─── TASK MATERIAL ───

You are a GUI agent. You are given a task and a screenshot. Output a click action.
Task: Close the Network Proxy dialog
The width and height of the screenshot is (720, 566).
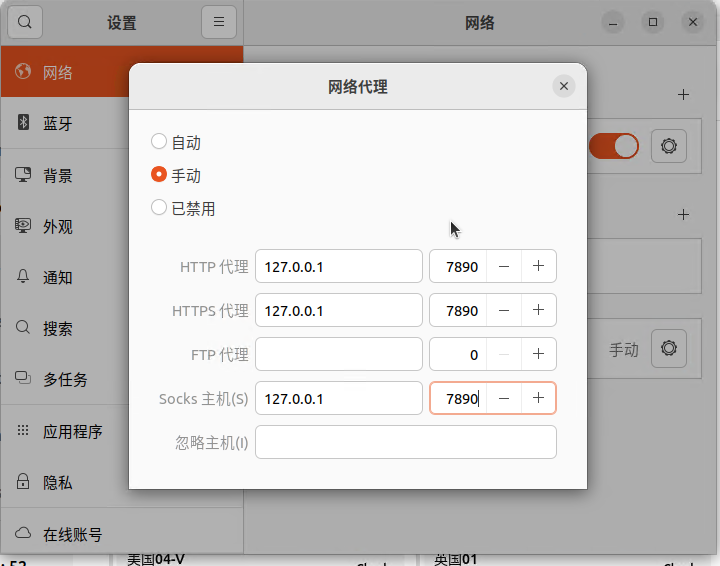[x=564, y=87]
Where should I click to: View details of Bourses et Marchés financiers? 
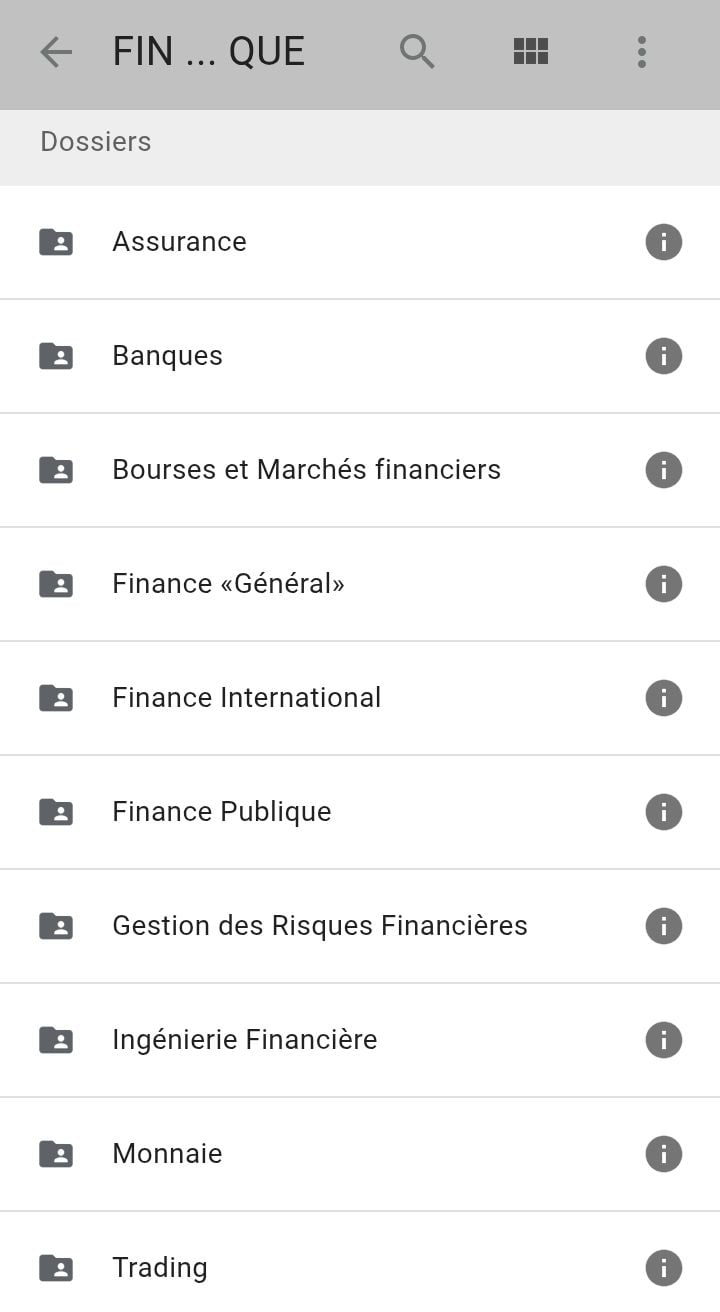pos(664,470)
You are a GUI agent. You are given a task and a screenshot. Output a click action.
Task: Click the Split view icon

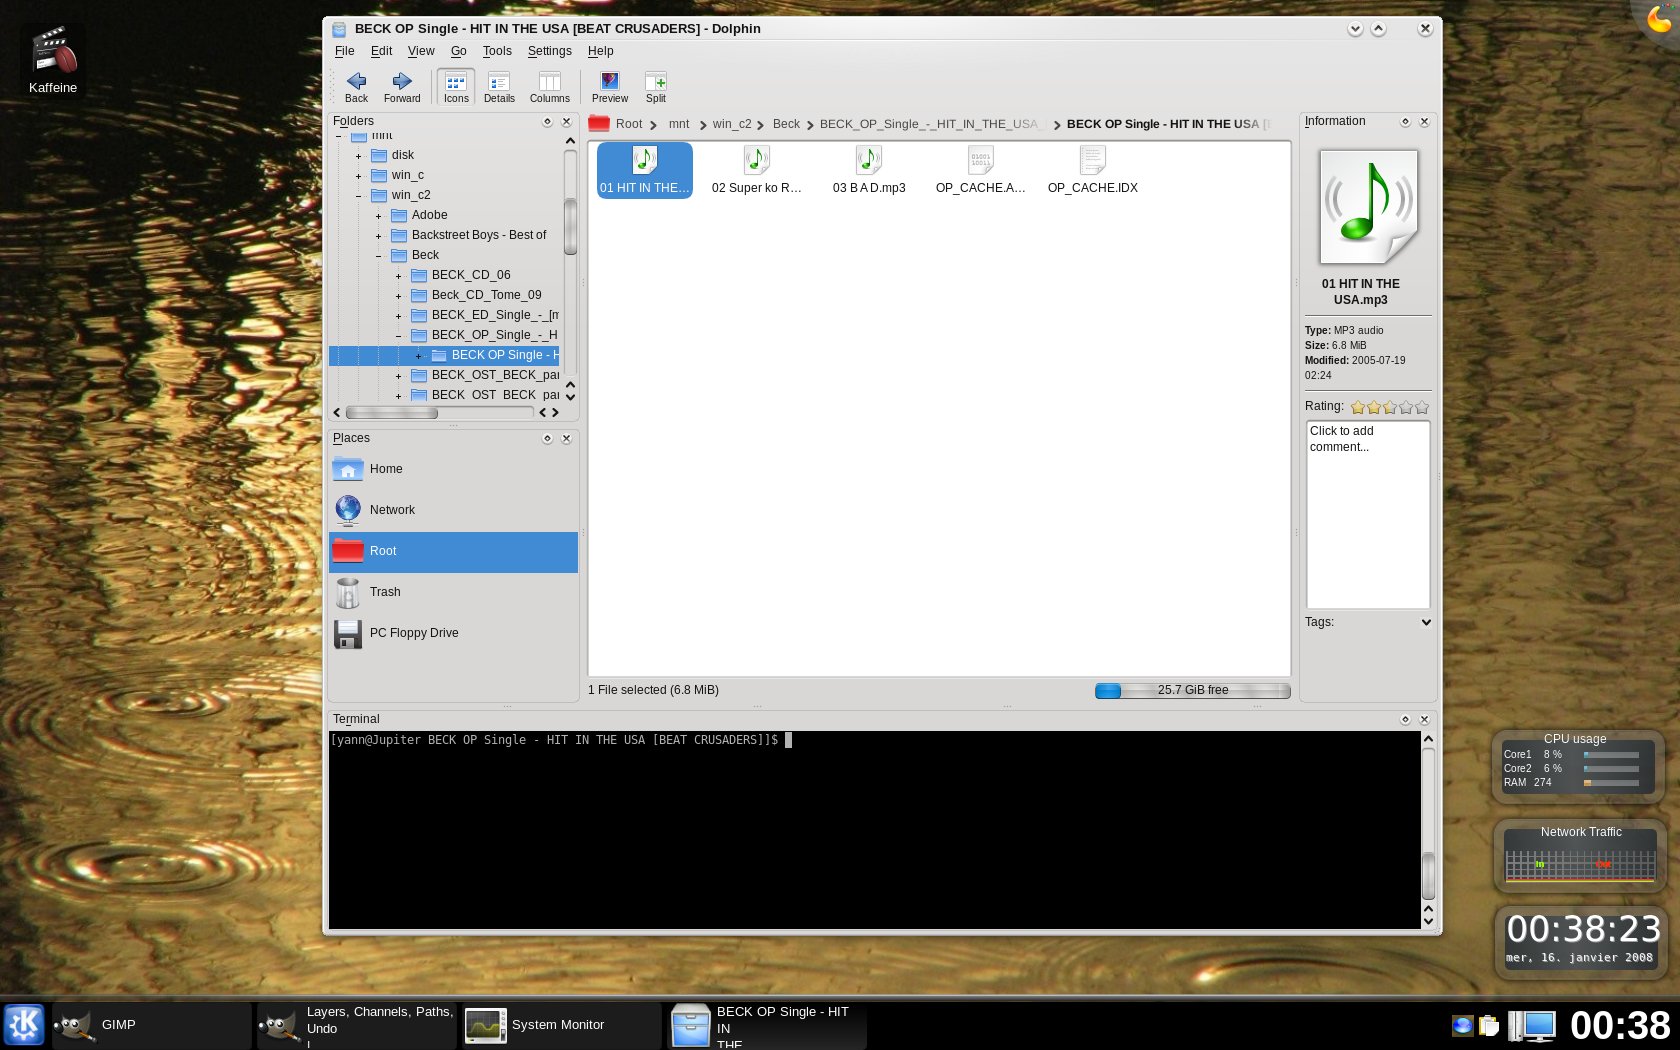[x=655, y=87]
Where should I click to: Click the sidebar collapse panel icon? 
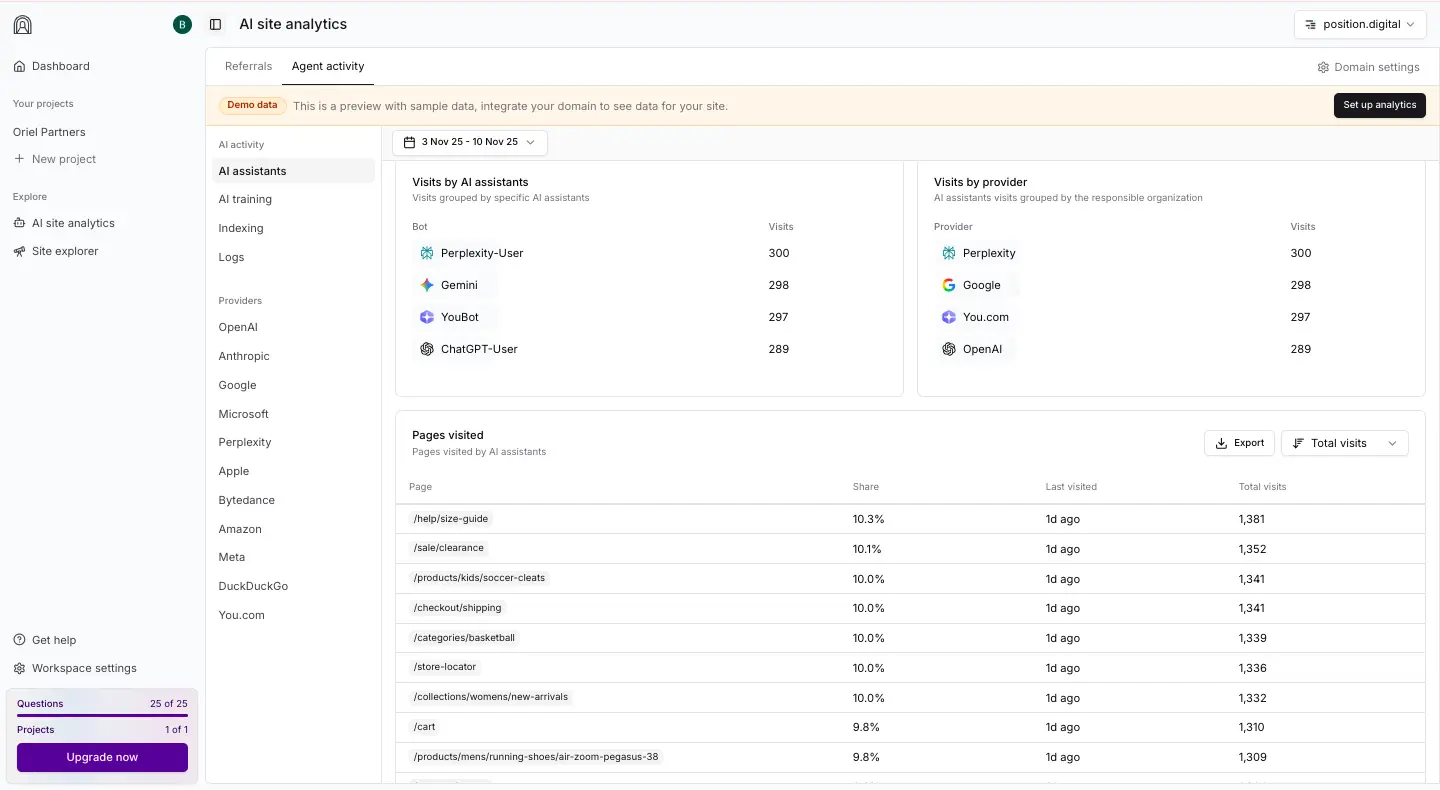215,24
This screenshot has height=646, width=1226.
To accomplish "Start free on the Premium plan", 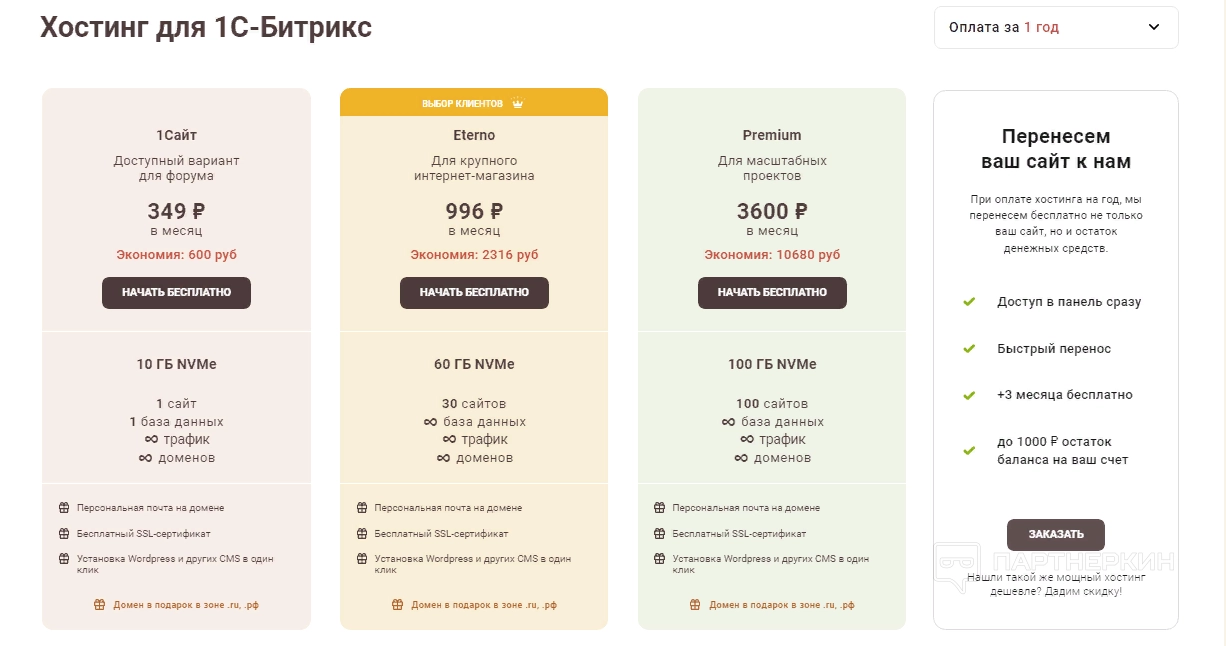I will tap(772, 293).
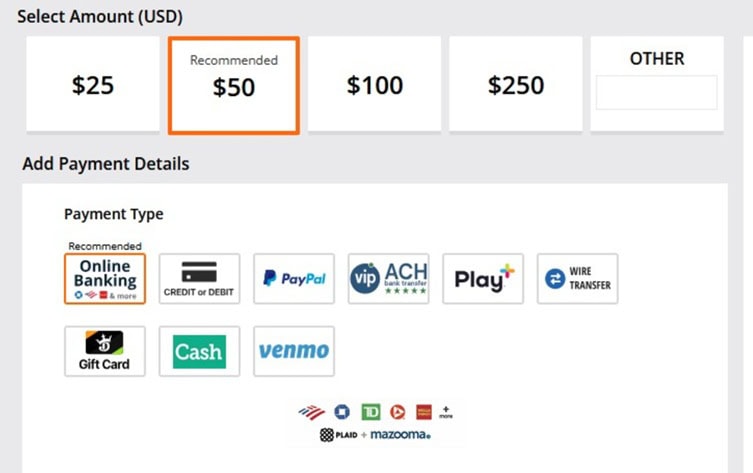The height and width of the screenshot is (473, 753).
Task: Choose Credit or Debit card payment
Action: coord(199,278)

───

**DIRECTIONS FOR THIS TASK**:
Only the lines above from the one containing "Where should I click to: Click" through the one containing "This screenshot has height=646, width=1226." should be returned, verbatim and inclusive, with pictures excluded.

**FINISHED EXERCISE**:
Where should I click to: Click the sidebar collapse panel icon? 
215,24
This screenshot has height=646, width=1226.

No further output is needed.